RP: You cannot. Nostalgia is deeply entwined with history. Of course, nostalgia has been seized upon by commercial interests who seek to market a vision of a rosy, simpler, consensus-driven past – a vision that’s naive and retrogressive. On the other hand, the phenomenon we call nostalgia may incorporate other desires as well, and not all of these desires need to be discouraged. When people look at an old film and wish they could catch a ride on the next transport back into its world, they’re of course yearning for an escape from a complicated society, but they’re also trying to negotiate their own way out of a situation they find intolerable, to move in a more traditional direction. Now, this can be good or bad, depending on who stands to gain and lose, but I like to think that there’s a utopian side to this escape.
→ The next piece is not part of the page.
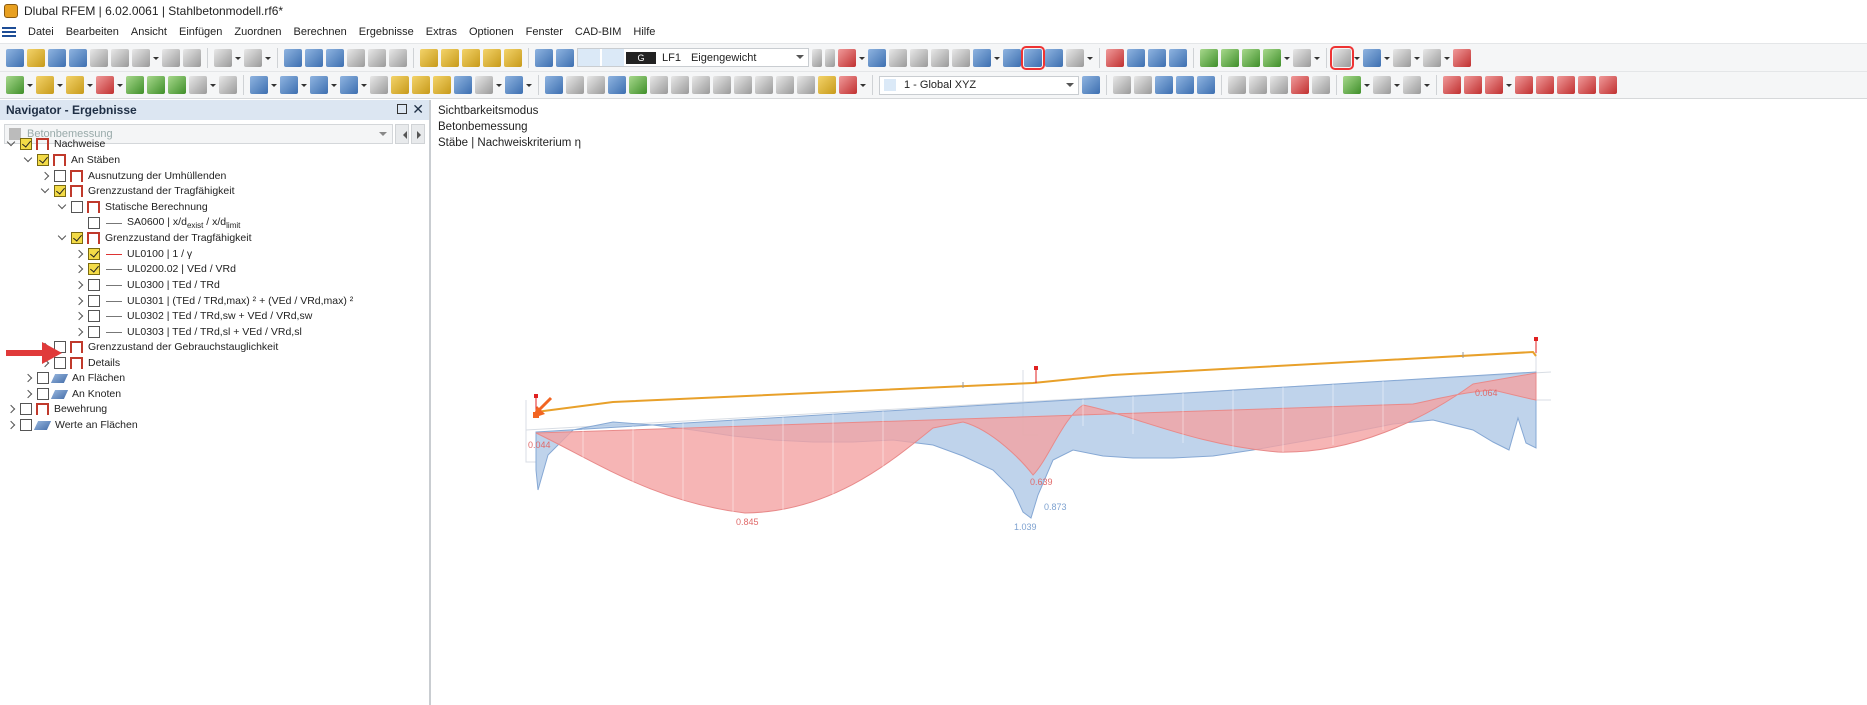 Image resolution: width=1867 pixels, height=705 pixels. Describe the element at coordinates (492, 32) in the screenshot. I see `menu-optionen: Optionen` at that location.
Many of the changes that we most need to make in this society actually constitute steps backward: strengthening local communities, living more sustainable lives, putting the sport-utility vehicles out to pasture. Many other steps backward we don’t need to make: I want nothing to do with nostalgic visions that are built on oppression and exclusion.

So, to bring this rant full circle, I think that nostalgia is a powerful vehicle for getting people to think about history. Many times I show films that reek with kitsch, and with a few carefully chosen words of context, shift the discussion in quite another direction. If people ooh and ah about fifties populuxe design, start to talk about how all of this great stuff actually served as a fig leaf for the military / industrial complex. If Boogie Nights awakens desires in our young to live a seventies lifestyle, point out how it depicts a culture of latchkey children left behind after our defeat in Vietnam.